Please, in the data that follows, copy exactly the lines from the line with "Place cursor on" through the last one, both included. Do not include pictures.
★ ★ ★ ★ ★ ★ ★
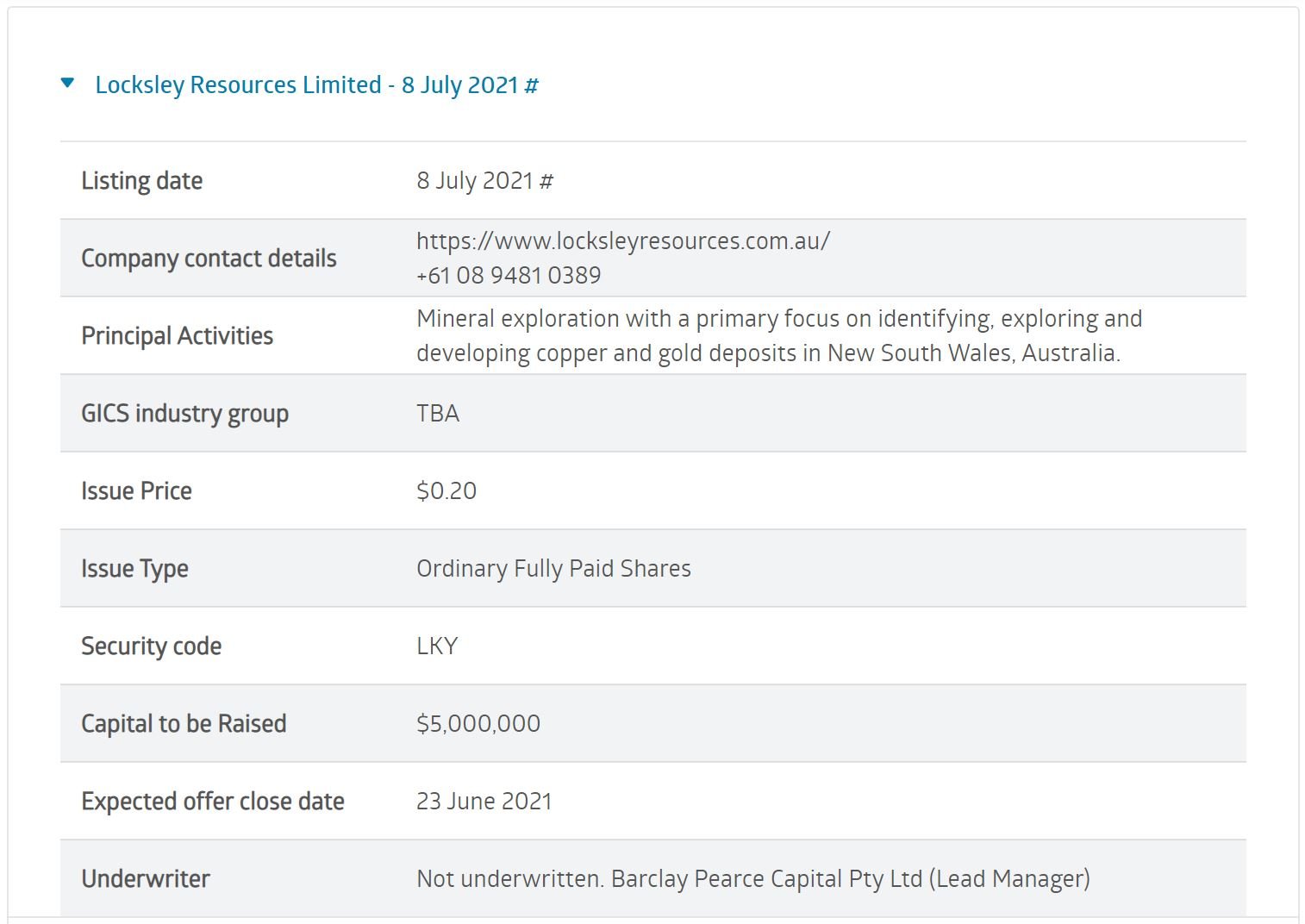The width and height of the screenshot is (1305, 924).
Task: Select the phone number +61 08 9481 0389
Action: pos(510,274)
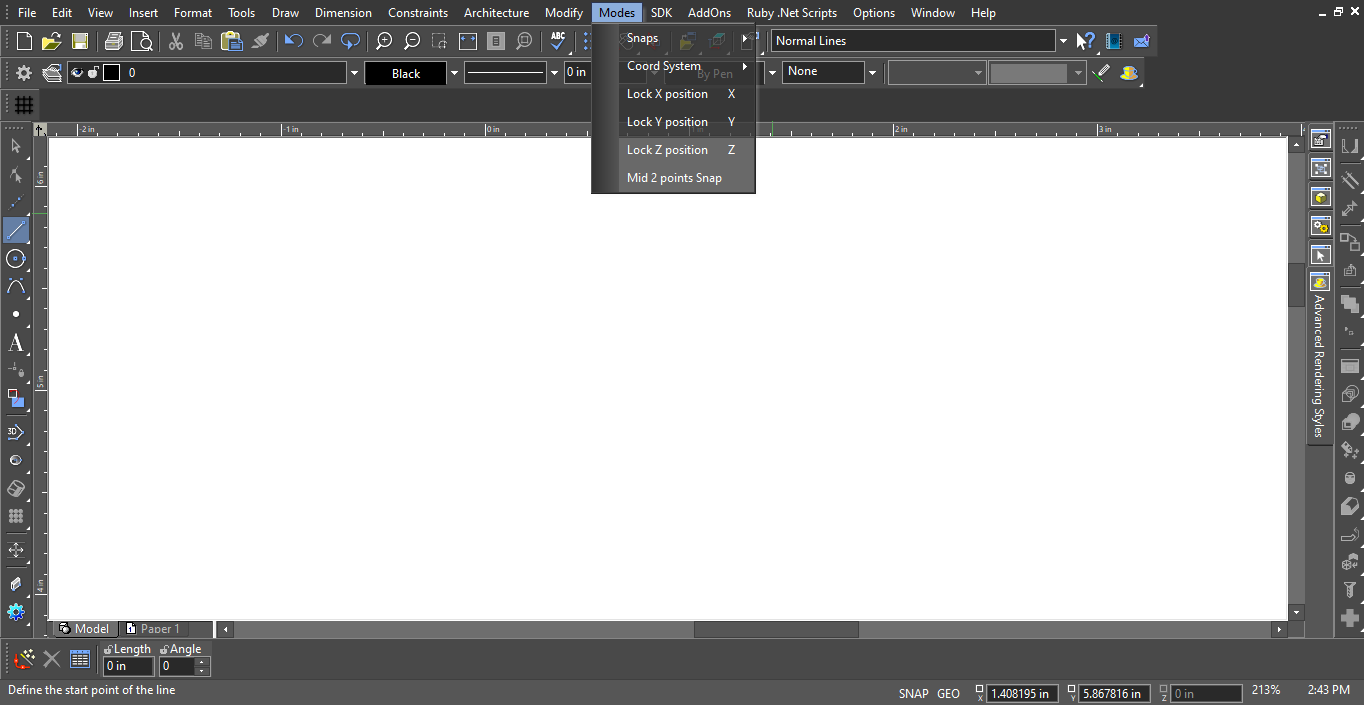Click the Print icon
Screen dimensions: 1364x705
113,41
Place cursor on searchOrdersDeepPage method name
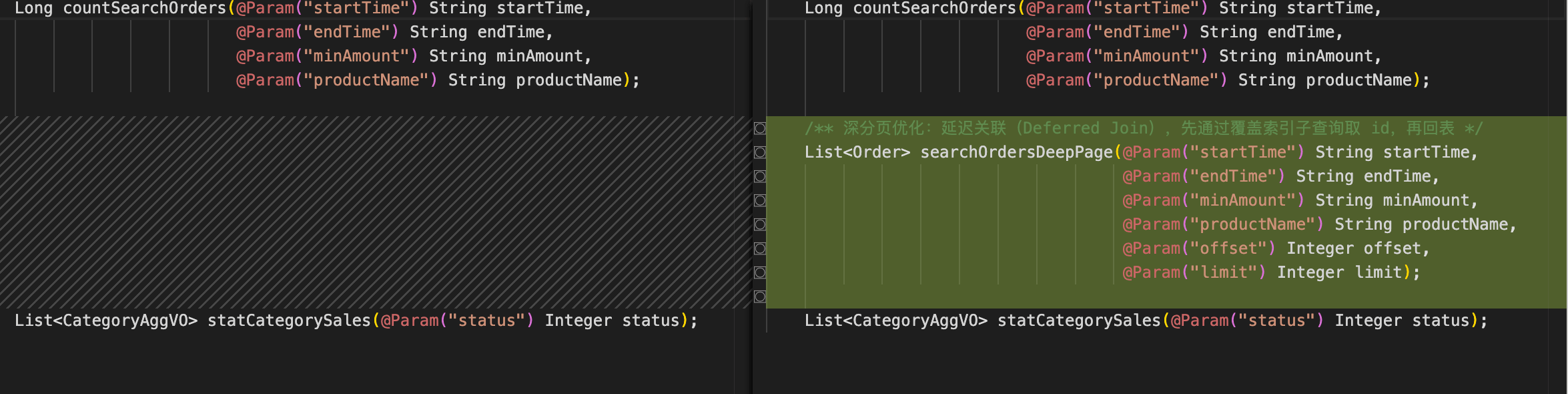Viewport: 1568px width, 394px height. pyautogui.click(x=1016, y=152)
★ ★ ★ ★ ★ ★ ★
-- Exercise output --
Place cursor on searchOrdersDeepPage method name
Viewport: 1568px width, 394px height. pyautogui.click(x=1016, y=152)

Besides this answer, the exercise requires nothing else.